Text
##########

While NeXT did not exactly created Objective-C, it acquired a license to be able to create their own implementation, which became the official Objective-C compiler.
Plus, lets see what is the outcome of the Oracle vs Google trial regarding copyright.
A programming language is under copyright of the creator. , which can decide to put it in public domain, standardize it, give an open source license to it, whatever.
What requirements would you have for a better C? The only major requirement that I can think of is that it's compiled directly to assembly without requiring an intermediate runtime or VM. This helps avoid the fundamental "chicken and egg" problem that a lot of higher level languages have. This means that GC needs to be an optional component. It does not specifically exclude it, however.
hi antirez, do you have a top contender from the current crop or a suspicion of which/what C Next would be like? I would guess that you would also eliminate languages like ATS, Felix, Rust and Vala.
I think that languages that are a just thin shell on top of C (as opposed to languages that merely target C, e.g. Chicken Scheme) might have some potential. I'll call this coffeescriptification--still eagerly awaiting the first transpiled language that does nothing but remove C's braces and semicolons. If someone doesn't do it by next April Fools, I certainly will (I already have the name in mind: Glee (the italics are part of the name, and mandatory)).

##########

(Text and item location entries)
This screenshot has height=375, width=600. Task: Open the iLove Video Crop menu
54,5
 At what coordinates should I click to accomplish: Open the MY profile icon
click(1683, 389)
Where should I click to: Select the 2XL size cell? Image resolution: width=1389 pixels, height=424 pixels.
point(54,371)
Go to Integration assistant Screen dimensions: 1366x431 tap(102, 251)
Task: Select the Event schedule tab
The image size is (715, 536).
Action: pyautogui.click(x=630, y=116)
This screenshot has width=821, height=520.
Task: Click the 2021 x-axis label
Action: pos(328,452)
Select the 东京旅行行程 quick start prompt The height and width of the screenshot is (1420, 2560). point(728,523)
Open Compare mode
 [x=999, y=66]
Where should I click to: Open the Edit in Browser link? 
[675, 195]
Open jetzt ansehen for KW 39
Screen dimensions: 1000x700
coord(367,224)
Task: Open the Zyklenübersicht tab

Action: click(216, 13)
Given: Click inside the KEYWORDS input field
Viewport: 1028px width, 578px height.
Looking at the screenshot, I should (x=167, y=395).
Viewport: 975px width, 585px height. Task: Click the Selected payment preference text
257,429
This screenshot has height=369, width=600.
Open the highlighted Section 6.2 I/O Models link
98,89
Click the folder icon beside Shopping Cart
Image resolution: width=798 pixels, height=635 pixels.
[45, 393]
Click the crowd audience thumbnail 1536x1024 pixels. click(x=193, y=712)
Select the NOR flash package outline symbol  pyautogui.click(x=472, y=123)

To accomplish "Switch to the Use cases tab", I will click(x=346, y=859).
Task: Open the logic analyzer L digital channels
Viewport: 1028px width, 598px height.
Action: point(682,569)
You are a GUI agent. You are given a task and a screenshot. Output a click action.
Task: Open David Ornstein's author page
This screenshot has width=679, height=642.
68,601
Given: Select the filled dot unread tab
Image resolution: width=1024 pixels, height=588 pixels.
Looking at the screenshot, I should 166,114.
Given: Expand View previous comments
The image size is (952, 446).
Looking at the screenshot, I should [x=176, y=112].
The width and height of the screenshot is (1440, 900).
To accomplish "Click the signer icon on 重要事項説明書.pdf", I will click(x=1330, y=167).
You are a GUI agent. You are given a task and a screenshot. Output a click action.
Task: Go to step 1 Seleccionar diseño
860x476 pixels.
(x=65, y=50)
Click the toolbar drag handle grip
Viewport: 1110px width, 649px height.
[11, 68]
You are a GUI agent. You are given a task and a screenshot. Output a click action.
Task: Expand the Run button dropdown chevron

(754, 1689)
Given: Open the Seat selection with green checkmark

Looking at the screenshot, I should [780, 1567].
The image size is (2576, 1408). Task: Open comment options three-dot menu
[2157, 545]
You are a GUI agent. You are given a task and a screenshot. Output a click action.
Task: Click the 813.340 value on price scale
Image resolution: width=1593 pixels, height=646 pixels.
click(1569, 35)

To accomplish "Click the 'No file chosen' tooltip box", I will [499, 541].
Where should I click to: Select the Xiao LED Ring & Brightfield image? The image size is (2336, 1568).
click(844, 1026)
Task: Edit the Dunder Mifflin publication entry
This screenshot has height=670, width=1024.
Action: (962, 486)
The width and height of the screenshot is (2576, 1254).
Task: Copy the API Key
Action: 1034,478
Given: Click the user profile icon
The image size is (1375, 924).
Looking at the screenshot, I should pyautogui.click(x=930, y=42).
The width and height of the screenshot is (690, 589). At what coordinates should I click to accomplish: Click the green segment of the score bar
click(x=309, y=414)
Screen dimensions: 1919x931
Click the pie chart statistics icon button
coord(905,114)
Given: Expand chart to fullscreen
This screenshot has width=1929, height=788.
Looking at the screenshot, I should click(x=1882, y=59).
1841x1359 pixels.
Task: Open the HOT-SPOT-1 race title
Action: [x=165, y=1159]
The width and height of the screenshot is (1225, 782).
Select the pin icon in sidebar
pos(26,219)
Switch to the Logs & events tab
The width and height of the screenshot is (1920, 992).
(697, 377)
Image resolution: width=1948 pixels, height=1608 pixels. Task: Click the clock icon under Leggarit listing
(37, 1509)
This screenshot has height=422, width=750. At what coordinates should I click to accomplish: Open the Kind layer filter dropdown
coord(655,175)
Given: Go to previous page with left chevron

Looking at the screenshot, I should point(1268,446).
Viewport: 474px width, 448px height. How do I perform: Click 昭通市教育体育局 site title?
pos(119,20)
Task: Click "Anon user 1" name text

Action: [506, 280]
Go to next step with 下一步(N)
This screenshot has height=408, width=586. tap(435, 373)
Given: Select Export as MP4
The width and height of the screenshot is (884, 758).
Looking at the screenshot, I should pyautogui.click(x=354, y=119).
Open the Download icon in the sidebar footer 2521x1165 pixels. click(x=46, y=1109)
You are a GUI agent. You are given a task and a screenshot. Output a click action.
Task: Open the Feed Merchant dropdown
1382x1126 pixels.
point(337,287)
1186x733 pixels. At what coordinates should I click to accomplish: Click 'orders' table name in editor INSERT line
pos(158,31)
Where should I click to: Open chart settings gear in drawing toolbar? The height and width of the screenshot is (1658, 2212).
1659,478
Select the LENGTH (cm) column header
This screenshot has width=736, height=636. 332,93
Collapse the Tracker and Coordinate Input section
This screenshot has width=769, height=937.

##########

Exercises to complete
1. Translate this sentence from the programming-language discussion into Spanish: "The only major requirement that I can think of is that it's compiled directly to assembly without requiring an intermediate runtime or VM."
2. Extract the passage of the programming-language discussion from "Plus, lets see" up to and including "exclude it, however.".
These records come from a separate source.

Responses per task
1. El único requisito importante que se me ocurre es que se compile directamente a ensamblador sin requerir un entorno de ejecución intermedio ni una máquina virtual.

2.
Plus, lets see what is the outcome of the Oracle vs Google trial regarding copyright.
A programming language is under copyright of the creator. , which can decide to put it in public domain, standardize it, give an open source license to it, whatever.
What requirements would you have for a better C? The only major requirement that I can think of is that it's compiled directly to assembly without requiring an intermediate runtime or VM. This helps avoid the fundamental "chicken and egg" problem that a lot of higher level languages have. This means that GC needs to be an optional component. It does not specifically exclude it, however.